In the past I've called in over the Iraq war, stimulus, etc. Never has it gotten more contentious then it did today.
Pat was talking about
this story and was appealing to people's most basic vengeful instinct. Callers were discussing what they wanted to do to the man in the story. Ideas ranged from throwing him from a car, to executing him, to putting him in prison and letting prisoners kill him.
As this proceeded, Pat began to suggest that someone call in who opposed the death penalty. I thought that sounded like a great idea, and knowing that I heard Pat talk about God before, about our "Christian nation" and about saying "Christmas" not "holiday" I thought I'd call in and share my religiously based opposition to the death penalty.
I got through the screener and quickly got on the line with Pat. Respectfully, I stated that I was someone who opposed the death penalty and that my opposition was based on my faith. I explained that Romans 12 (I'm a pastor, so the memory verses were on the top of my head) states that vengeance belongs to God, and that we are to repay good for evil. I stated that because of this I could support putting the man away in order to keep him from hurting someone, but that I couldn't condone killing him.

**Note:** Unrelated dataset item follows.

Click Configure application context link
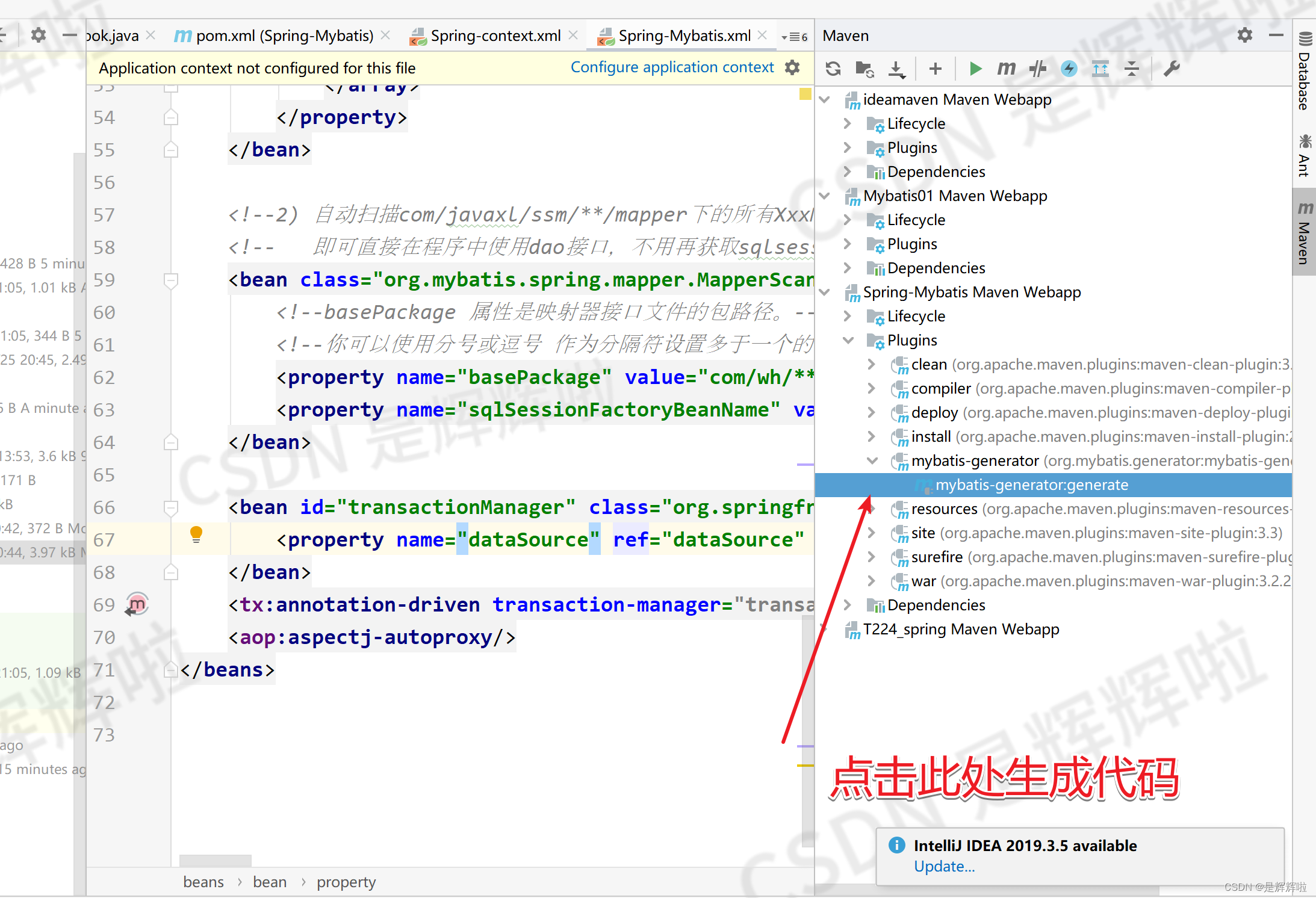Viewport: 1316px width, 898px height. [672, 67]
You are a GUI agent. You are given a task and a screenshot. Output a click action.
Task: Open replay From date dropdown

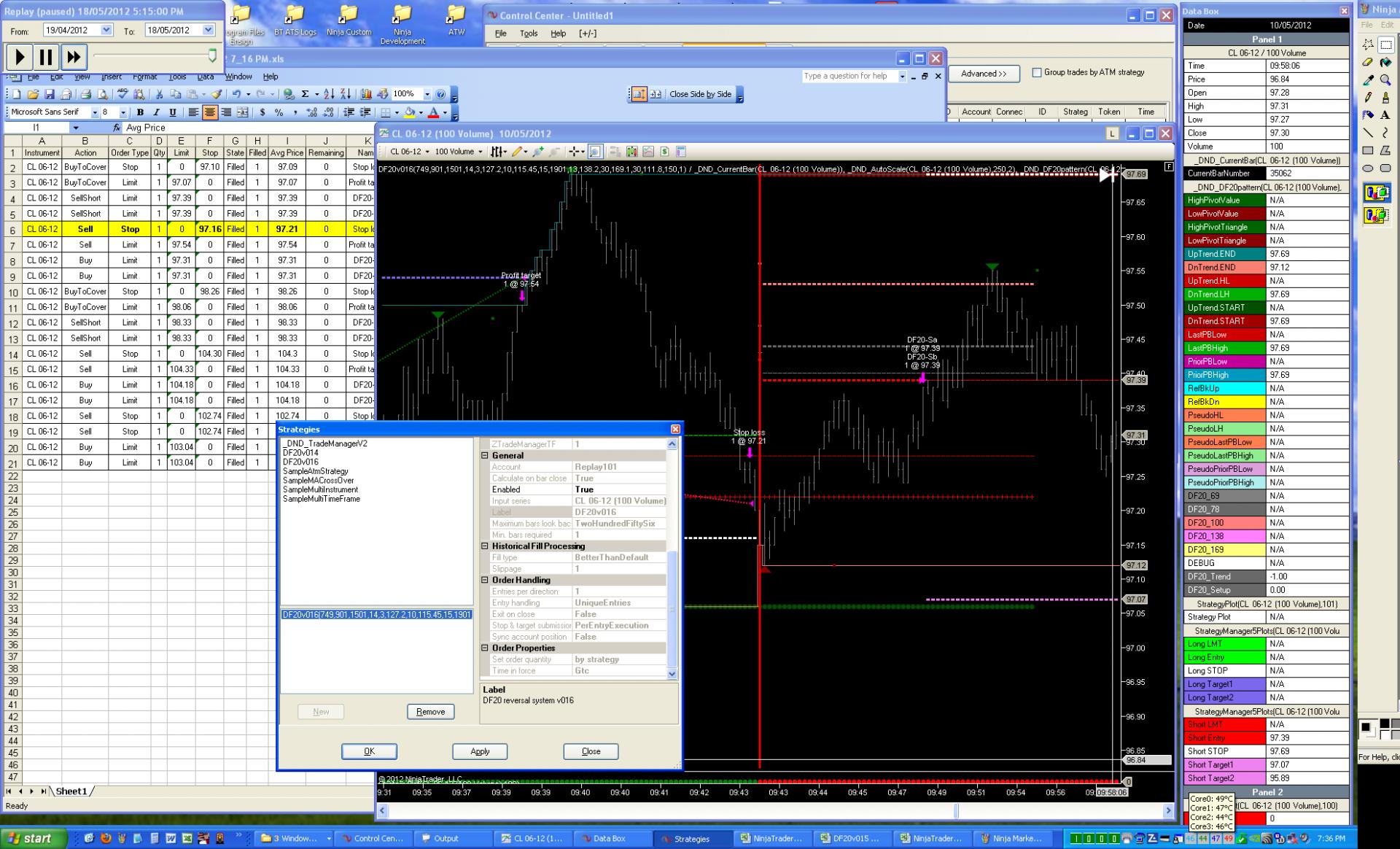106,30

Pat said, "Well that's fine, but this baby was defenseless." I told Pat that this was true and that I was horrified by the story, but that it didn't change what the Bible had to say. Pat then asked me if I really believed that the man in the story could be saved. WHen I told him "Yes" he started to get worked up.
"Do you think Jeffery Dahmer could be saved?" he asked.
He
was.. I said, before qualifying that I really had no way of knowing if he was sincere, but that if Pat cared to look it up, Dahmer had confessed faith and been baptized.

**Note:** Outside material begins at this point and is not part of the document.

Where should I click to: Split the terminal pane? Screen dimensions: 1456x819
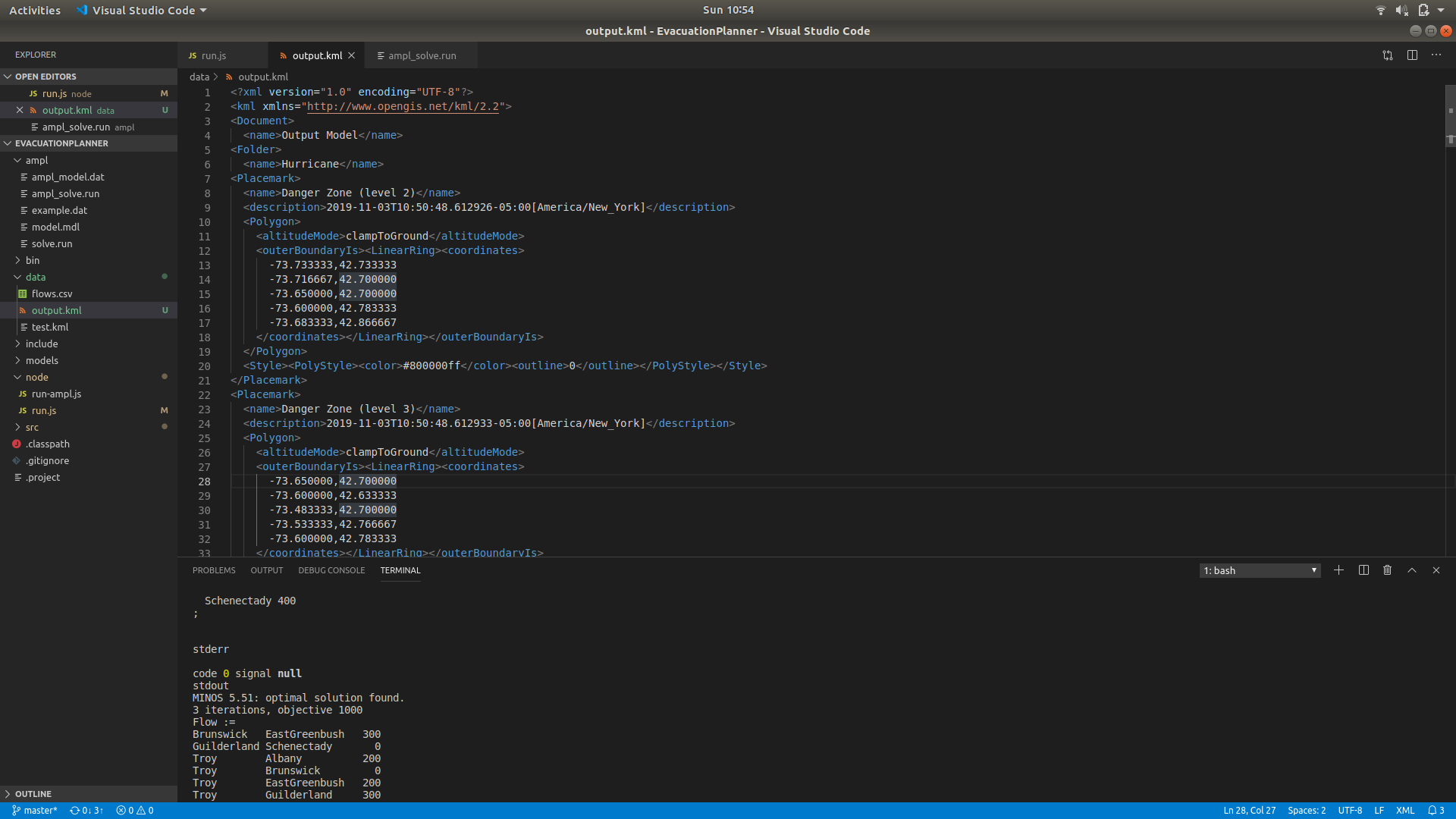pyautogui.click(x=1363, y=570)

So he moved to Charles Manson.
I said that yes, I believed he too could be saved.
Pat then began to channel George W. Bush and began talking about how some people were just evil.
Unwilling to allow this notion to go unquestioned, I began to state enthusiastically that, prior to his conversion, St. Paul had been a terrorist. And David was an adulterer and murderer.

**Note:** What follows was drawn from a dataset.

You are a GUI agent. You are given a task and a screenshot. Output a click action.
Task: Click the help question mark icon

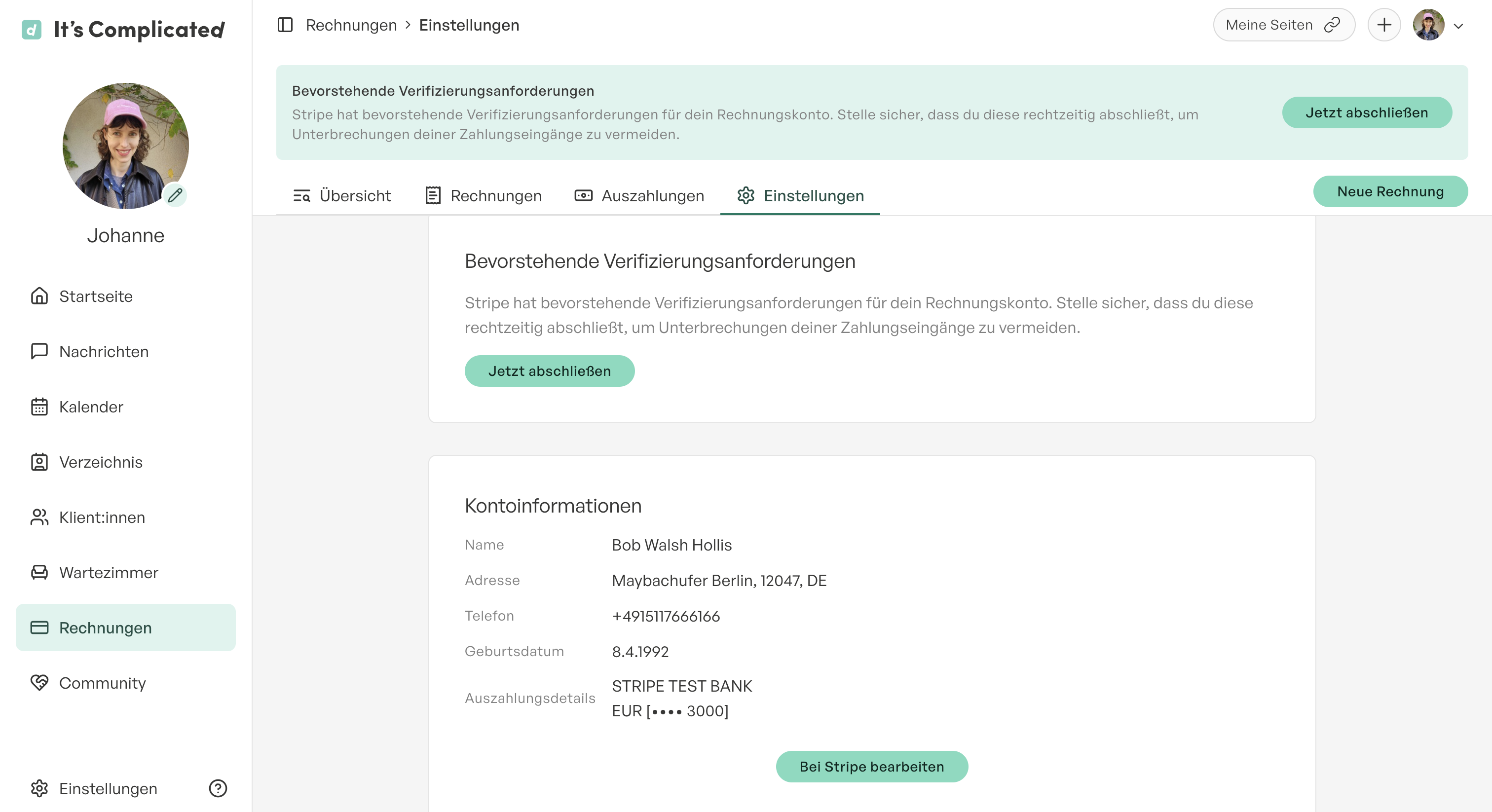coord(217,789)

At this point Pat kept talking over me and finished with "I respect that you have your faith but there is just evil in this world."
I thanked him for being respectful, and said to him, "I respectfully ask that you look up the list of people in Hebrews 12 and ask yourself, 'How many of these people were murderers?' and you'll find that it is a lot."
As I made this request he insisted, "I'm not going to do that Aaron. No, I won't do that."
Amused, I thanked him for the time and hung up.
Now, normally I'm not one to start quoting Scripture at people, but I relished the moment as Pat, defender of Christian America and personal friend of Congressman Mike Pence, told me that he wasn't going to read the Bible and that religion didn't have any place in the conversation. Early in the program he had suggested that the man in question be damned to the hottest place in hell. But all of a sudden, God and the after-life were unwelcome intruders in the afternoon drive home.
I do have to say that in it all, despite both of our voices escalating and some interrupting from both of us, Pat never went O'Reilly. He kept his cool, and even defended me somewhat when a later caller said I was a quack and started quoting the Old Testament.
But my call demonstrated something that will always be true in matters of conservative Christian politics - the Bible is the authoritative Word of God right up until it isn't.